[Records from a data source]

►

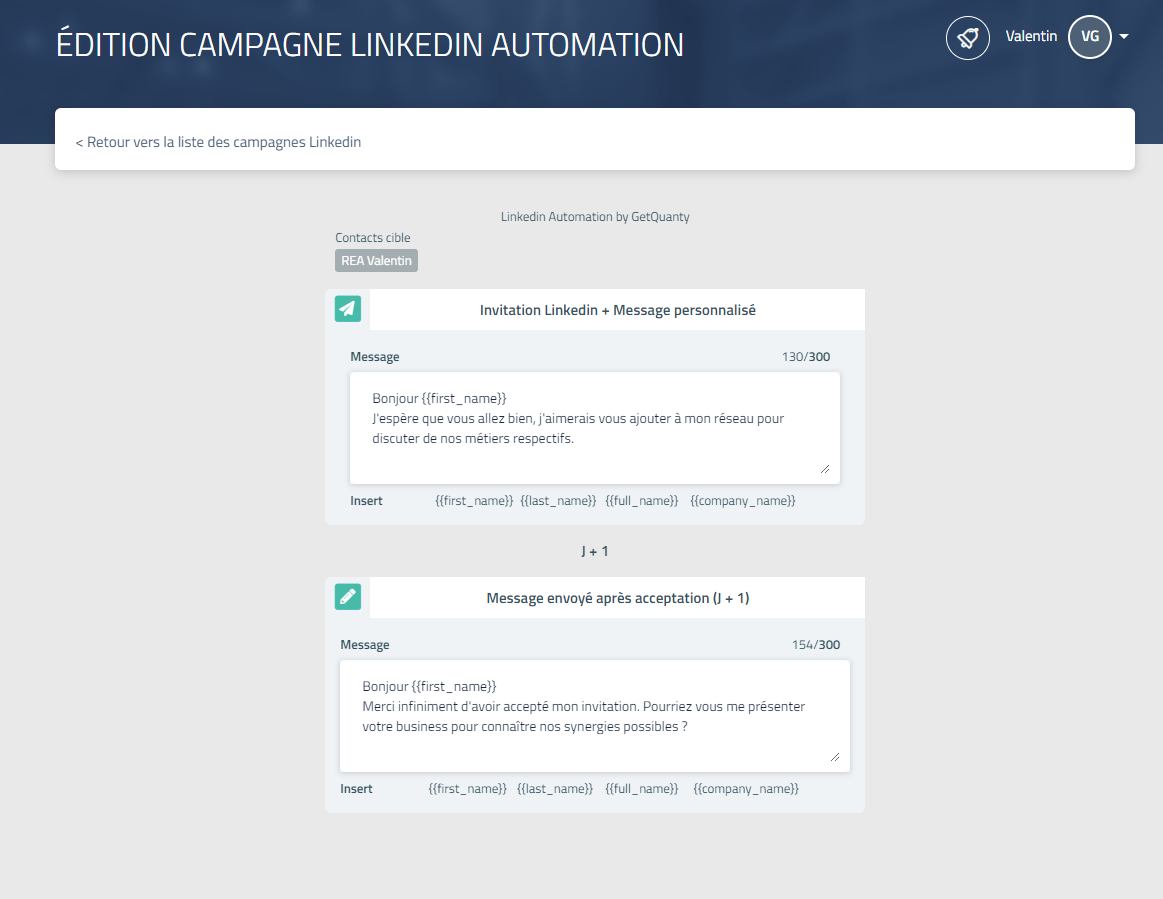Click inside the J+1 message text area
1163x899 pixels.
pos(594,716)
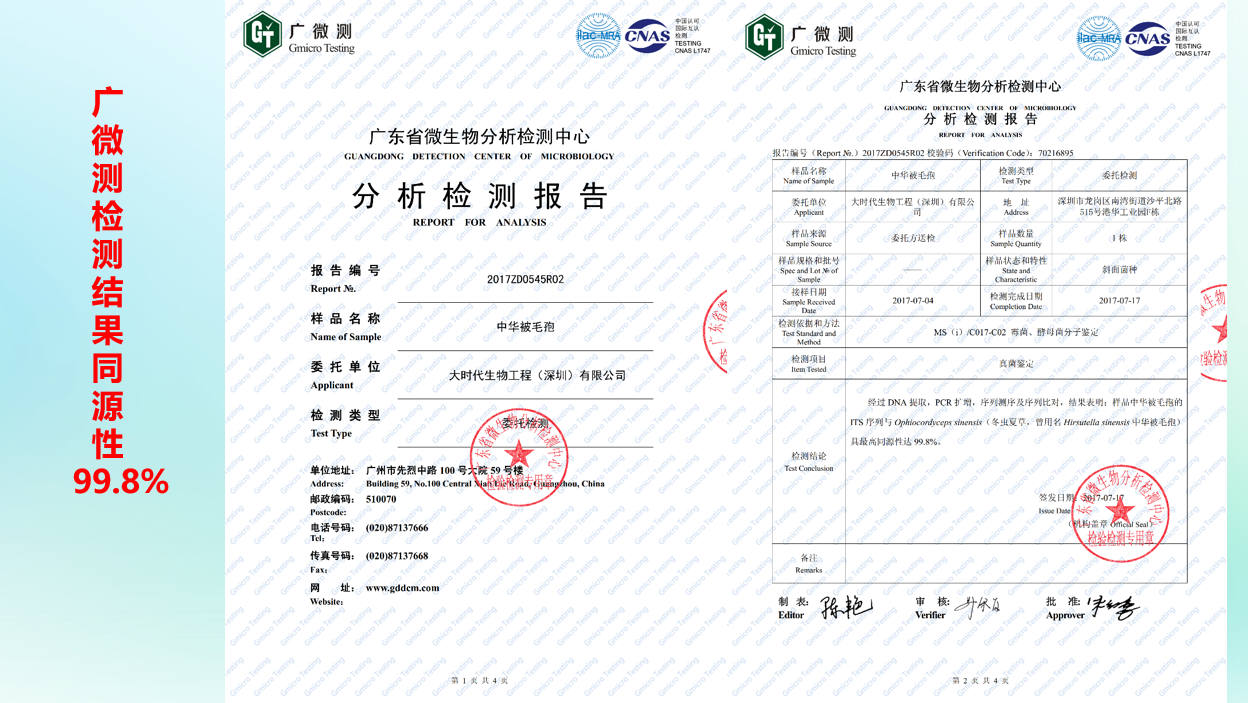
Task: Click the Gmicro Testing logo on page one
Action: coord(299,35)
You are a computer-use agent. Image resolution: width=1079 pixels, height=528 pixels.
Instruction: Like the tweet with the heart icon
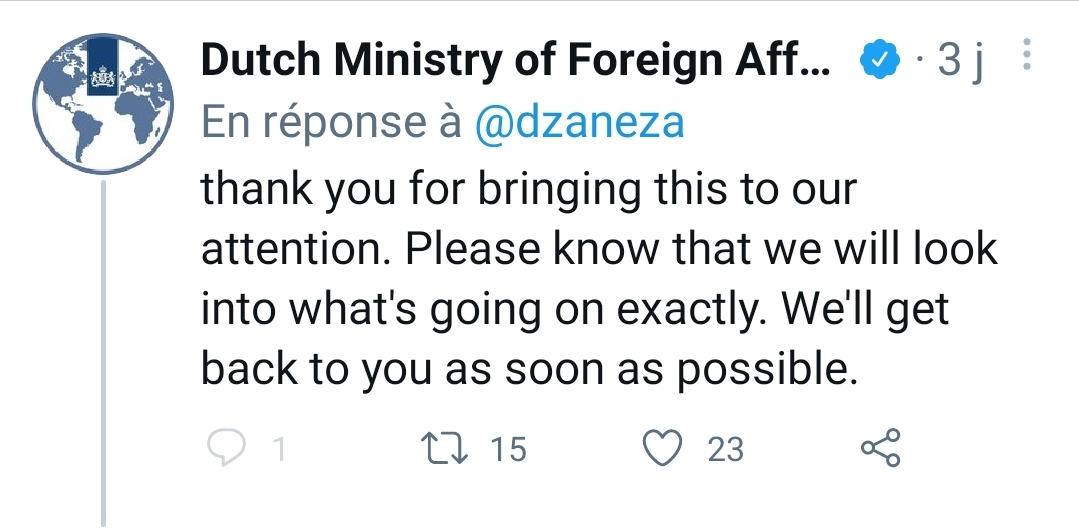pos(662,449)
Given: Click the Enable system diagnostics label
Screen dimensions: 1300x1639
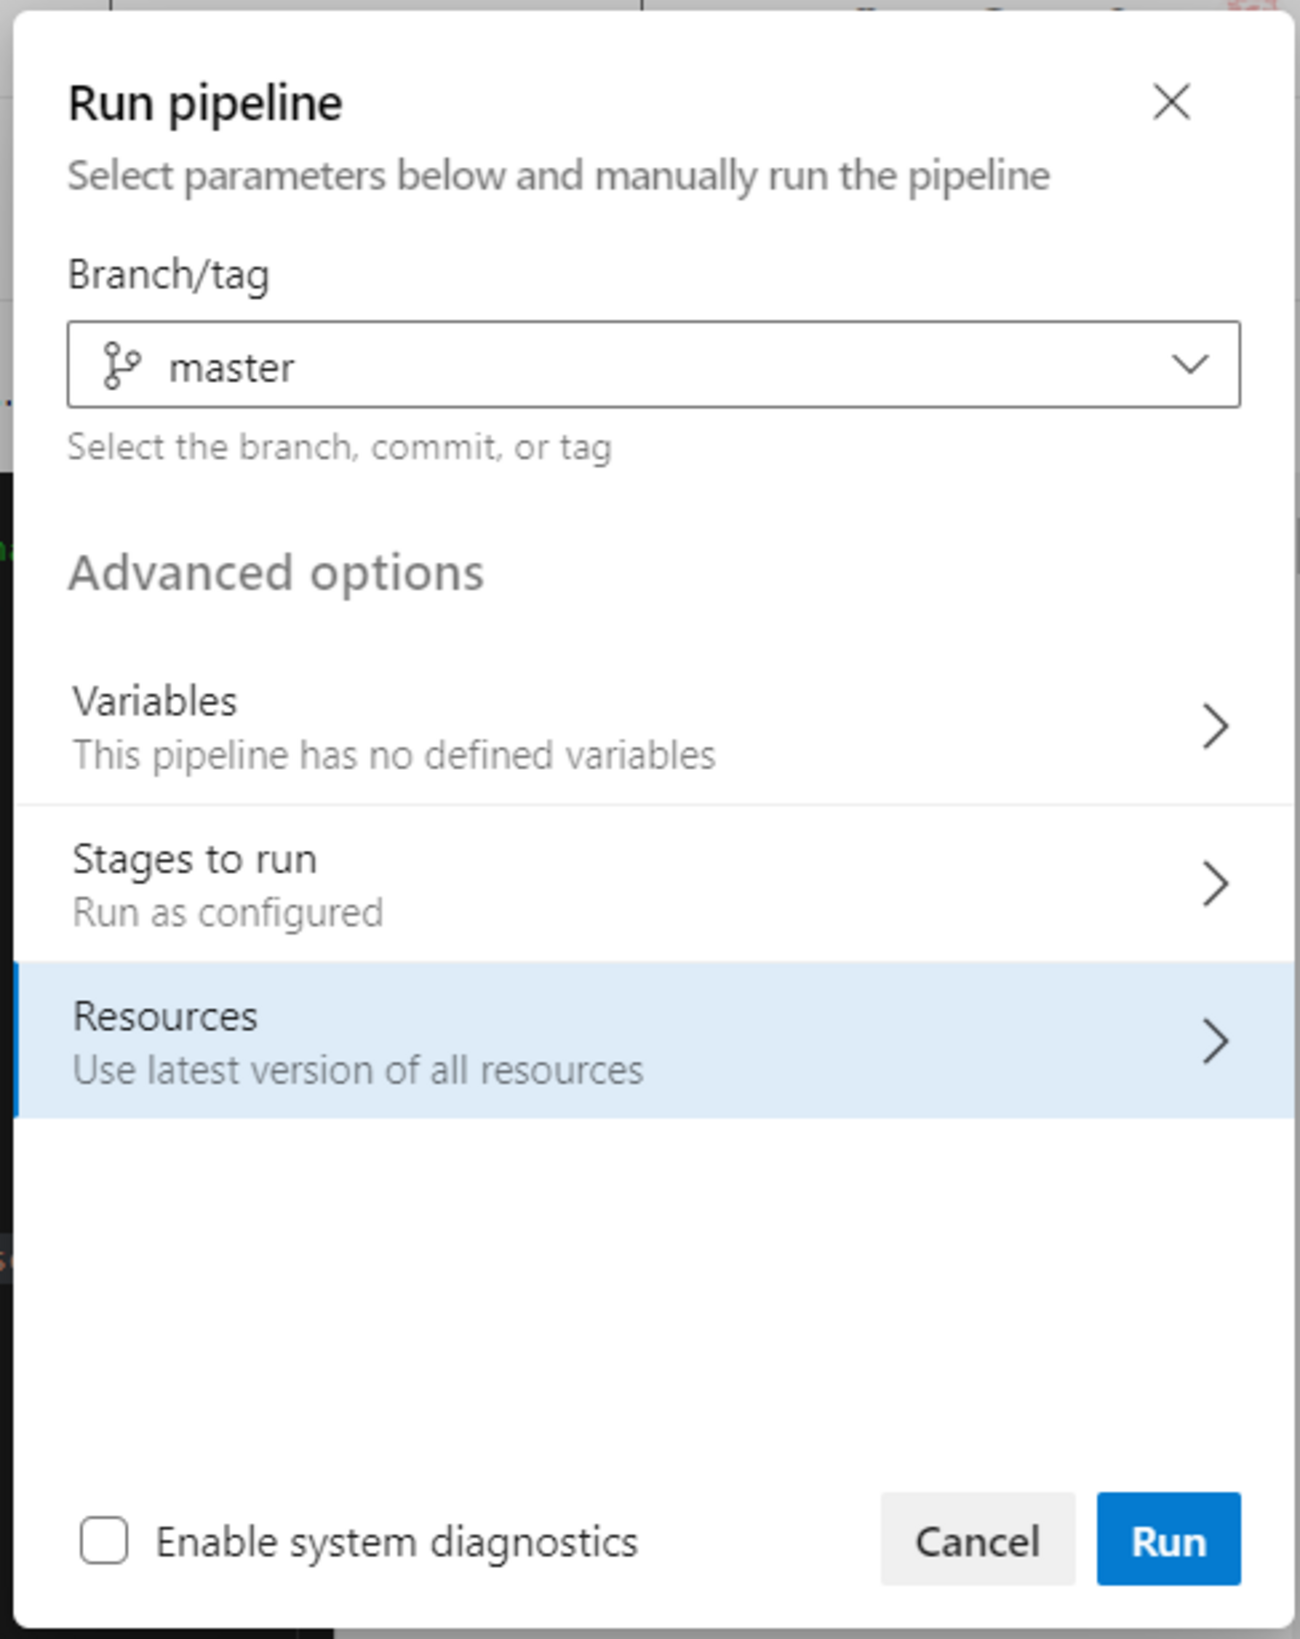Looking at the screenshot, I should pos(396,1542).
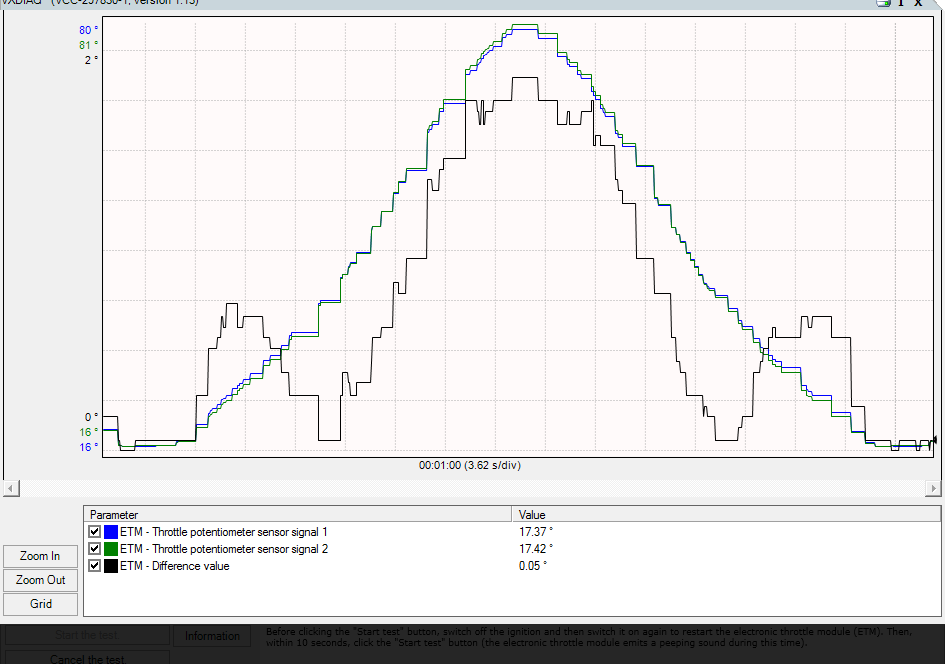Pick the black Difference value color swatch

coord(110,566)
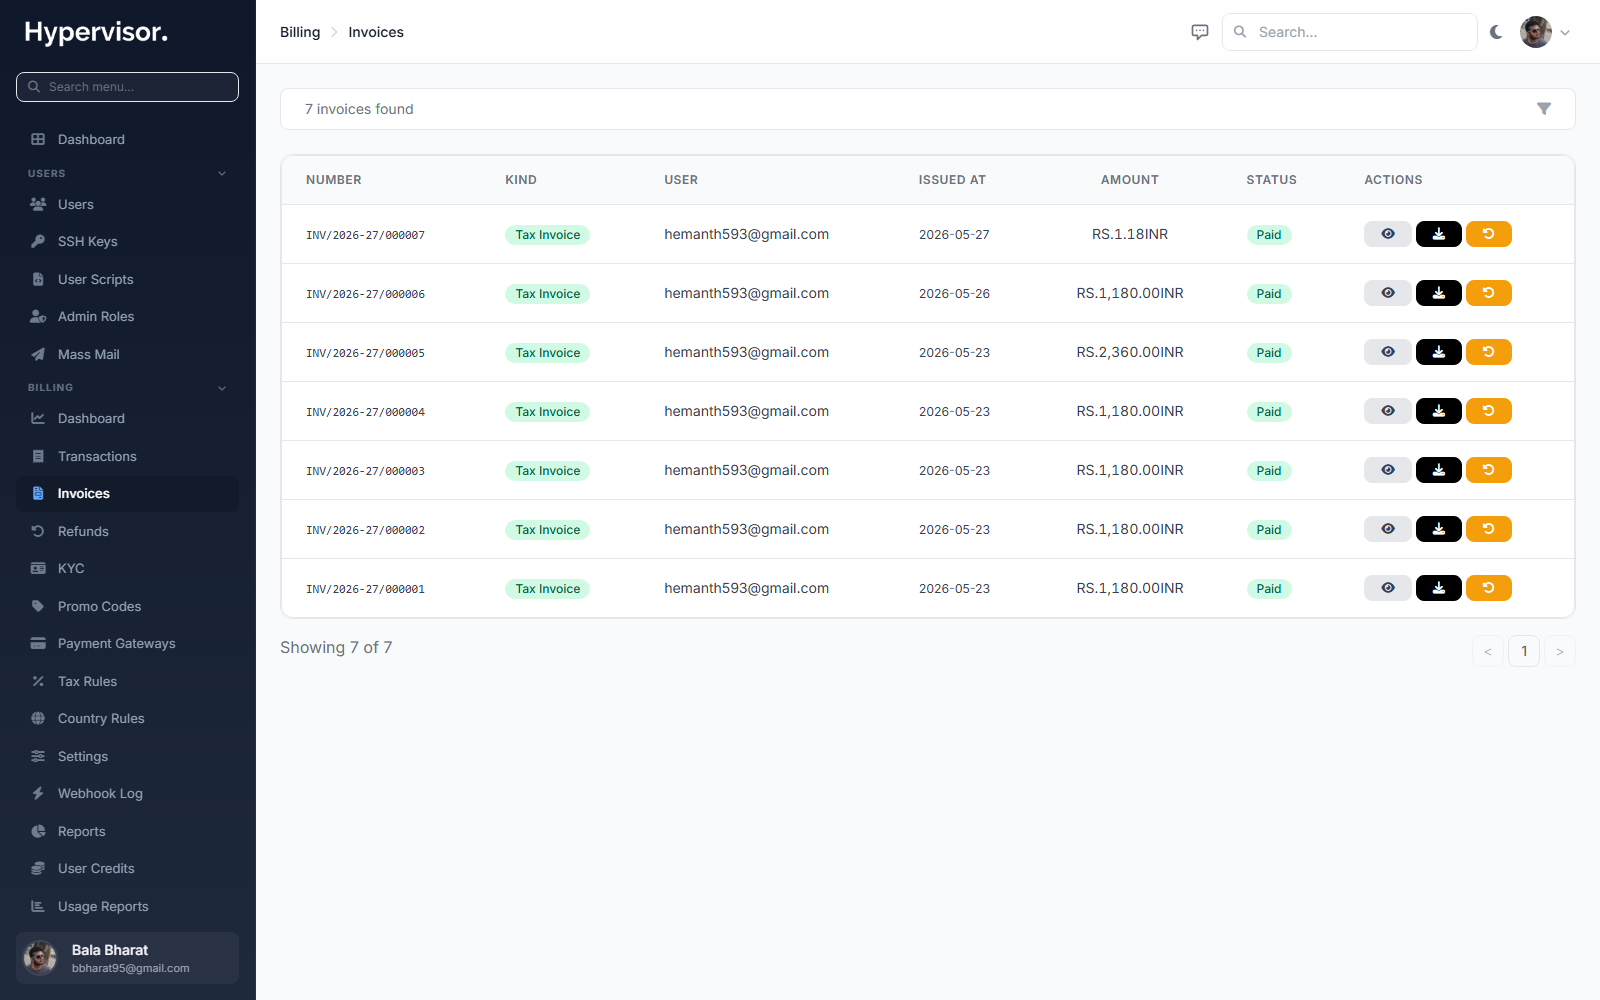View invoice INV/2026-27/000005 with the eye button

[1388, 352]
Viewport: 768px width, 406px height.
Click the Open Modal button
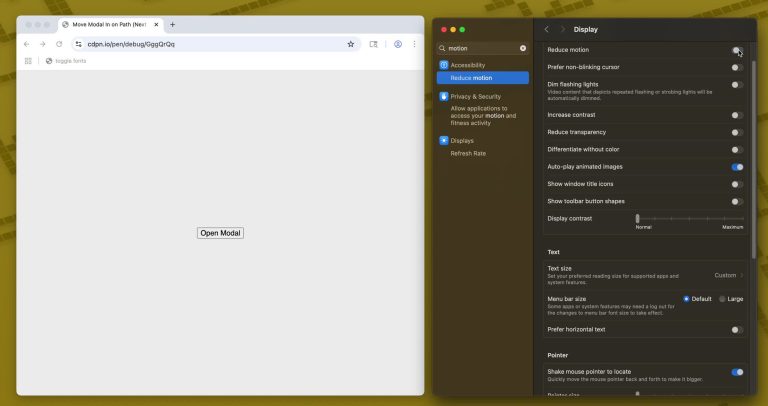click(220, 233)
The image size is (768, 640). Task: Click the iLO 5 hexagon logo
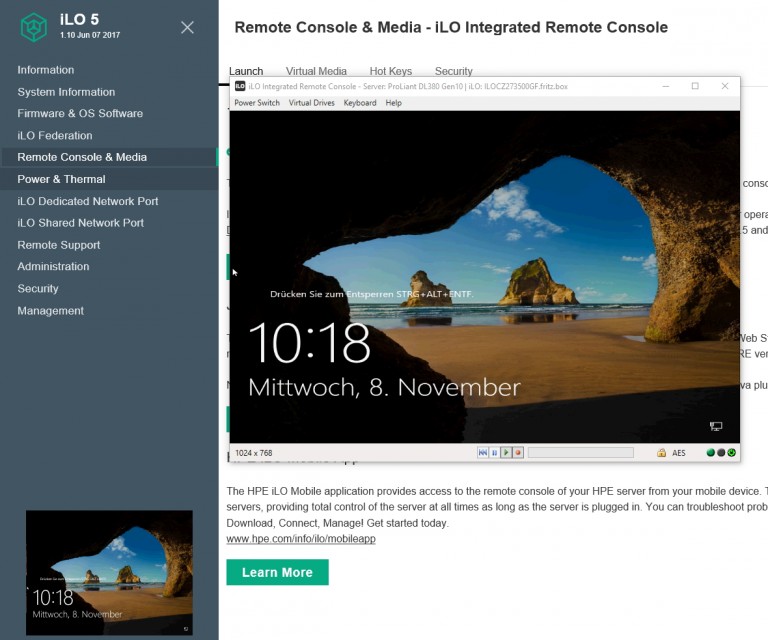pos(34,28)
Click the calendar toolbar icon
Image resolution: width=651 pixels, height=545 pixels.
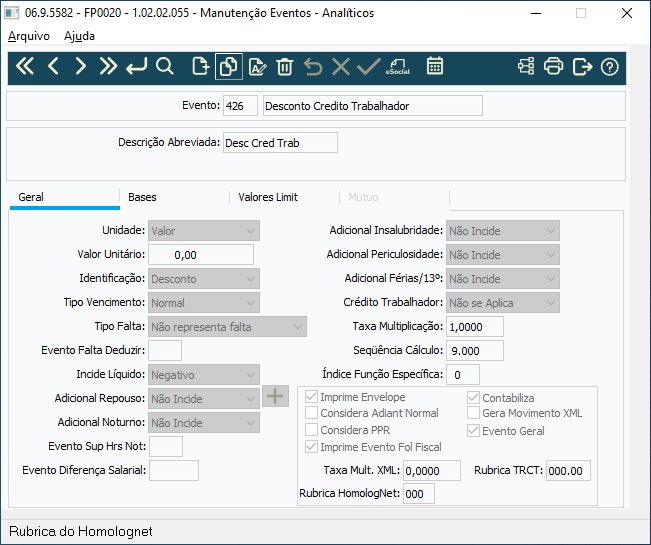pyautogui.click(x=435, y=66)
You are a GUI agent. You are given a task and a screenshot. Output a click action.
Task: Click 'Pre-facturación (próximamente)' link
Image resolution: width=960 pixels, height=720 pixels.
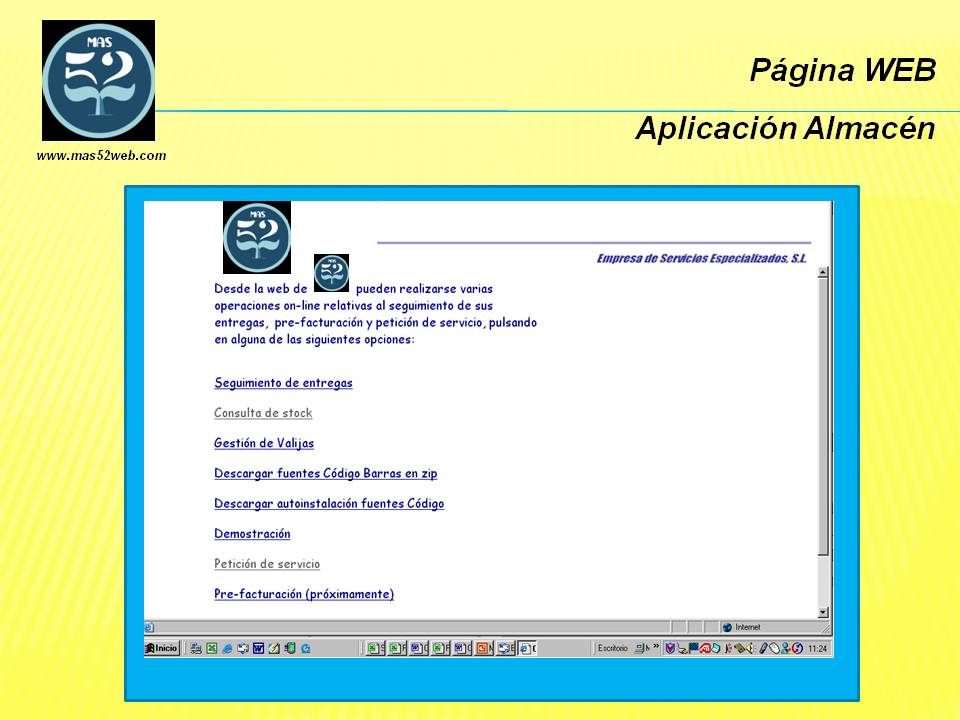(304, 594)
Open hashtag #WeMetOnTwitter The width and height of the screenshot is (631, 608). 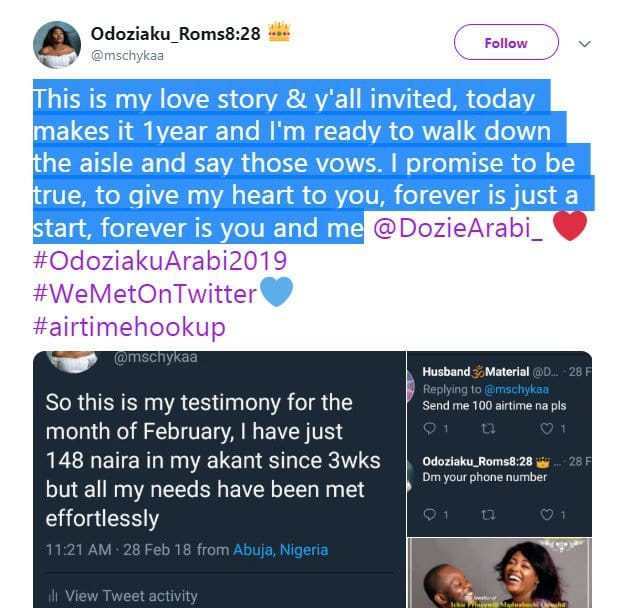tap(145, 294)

◄

● Your task
Look back at the data above, then output exactly the lines from the line holding "The image size" up to and including the line holding "You are a GUI". Leave out the pictures.

● Completed task
The image size is (768, 640). Task: Click the iLO 5 hexagon logo
pos(34,28)
Click the calendar toolbar icon
Image resolution: width=651 pixels, height=545 pixels.
pyautogui.click(x=435, y=66)
You are a GUI agent. You are given a task and a screenshot. Output a click action.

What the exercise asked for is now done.